• _Exercise_: Retyping the data exactly is the task. Include every line.

Data items
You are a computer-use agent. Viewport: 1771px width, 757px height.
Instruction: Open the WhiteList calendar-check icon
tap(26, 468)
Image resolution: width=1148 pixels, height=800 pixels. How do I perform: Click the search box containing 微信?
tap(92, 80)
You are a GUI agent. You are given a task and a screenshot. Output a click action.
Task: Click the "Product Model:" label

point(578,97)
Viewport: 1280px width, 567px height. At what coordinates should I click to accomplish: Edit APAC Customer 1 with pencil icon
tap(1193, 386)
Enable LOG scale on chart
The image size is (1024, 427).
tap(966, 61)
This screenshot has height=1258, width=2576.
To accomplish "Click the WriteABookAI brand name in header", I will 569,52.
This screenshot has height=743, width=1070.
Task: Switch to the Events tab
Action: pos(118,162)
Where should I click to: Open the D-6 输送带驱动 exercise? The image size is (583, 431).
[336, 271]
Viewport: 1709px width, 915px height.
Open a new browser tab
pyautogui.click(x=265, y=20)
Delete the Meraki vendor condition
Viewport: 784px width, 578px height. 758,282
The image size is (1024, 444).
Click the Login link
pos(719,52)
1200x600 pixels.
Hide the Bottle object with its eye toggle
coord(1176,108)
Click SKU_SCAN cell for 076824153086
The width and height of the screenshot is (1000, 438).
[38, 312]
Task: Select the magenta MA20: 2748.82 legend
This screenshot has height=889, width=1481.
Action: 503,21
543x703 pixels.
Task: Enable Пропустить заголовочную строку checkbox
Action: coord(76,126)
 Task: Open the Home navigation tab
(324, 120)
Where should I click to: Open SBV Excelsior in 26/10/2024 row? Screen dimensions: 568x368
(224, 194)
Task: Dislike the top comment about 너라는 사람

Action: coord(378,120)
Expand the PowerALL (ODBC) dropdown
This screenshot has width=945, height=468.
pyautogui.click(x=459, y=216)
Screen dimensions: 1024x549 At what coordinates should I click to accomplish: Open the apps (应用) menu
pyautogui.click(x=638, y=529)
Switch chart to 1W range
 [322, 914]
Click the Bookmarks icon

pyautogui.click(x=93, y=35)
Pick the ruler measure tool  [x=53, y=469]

• _Solved problem_:
You are a computer-use agent. Viewport: 1771px width, 757px height.
Instruction: Open the WhiteList calendar-check icon
tap(26, 468)
Image resolution: width=1148 pixels, height=800 pixels. How do I perform: Click the search box containing 微信?
tap(92, 80)
You are a GUI agent. You are given a task and a screenshot. Output a click action.
Task: Click the "Product Model:" label

point(578,97)
Viewport: 1280px width, 567px height. At what coordinates should I click to accomplish: Edit APAC Customer 1 with pencil icon
tap(1193, 386)
Enable LOG scale on chart
The image size is (1024, 427).
tap(966, 61)
This screenshot has height=1258, width=2576.
To accomplish "Click the WriteABookAI brand name in header", I will 569,52.
This screenshot has height=743, width=1070.
Task: Switch to the Events tab
Action: pos(118,162)
Where should I click to: Open the D-6 输送带驱动 exercise? The image size is (583, 431).
[336, 271]
Viewport: 1709px width, 915px height.
Open a new browser tab
pyautogui.click(x=265, y=20)
Delete the Meraki vendor condition
Viewport: 784px width, 578px height. 758,282
The image size is (1024, 444).
Click the Login link
pos(719,52)
1200x600 pixels.
Hide the Bottle object with its eye toggle
coord(1176,108)
Click SKU_SCAN cell for 076824153086
The width and height of the screenshot is (1000, 438).
[38, 312]
Task: Select the magenta MA20: 2748.82 legend
This screenshot has height=889, width=1481.
Action: 503,21
543x703 pixels.
Task: Enable Пропустить заголовочную строку checkbox
Action: coord(76,126)
 Task: Open the Home navigation tab
(324, 120)
Where should I click to: Open SBV Excelsior in 26/10/2024 row? Screen dimensions: 568x368
(224, 194)
Task: Dislike the top comment about 너라는 사람

Action: coord(378,120)
Expand the PowerALL (ODBC) dropdown
This screenshot has width=945, height=468.
pyautogui.click(x=459, y=216)
Screen dimensions: 1024x549 At what coordinates should I click to accomplish: Open the apps (应用) menu
pyautogui.click(x=638, y=529)
Switch chart to 1W range
 [322, 914]
Click the Bookmarks icon

pyautogui.click(x=93, y=35)
Pick the ruler measure tool  [x=53, y=469]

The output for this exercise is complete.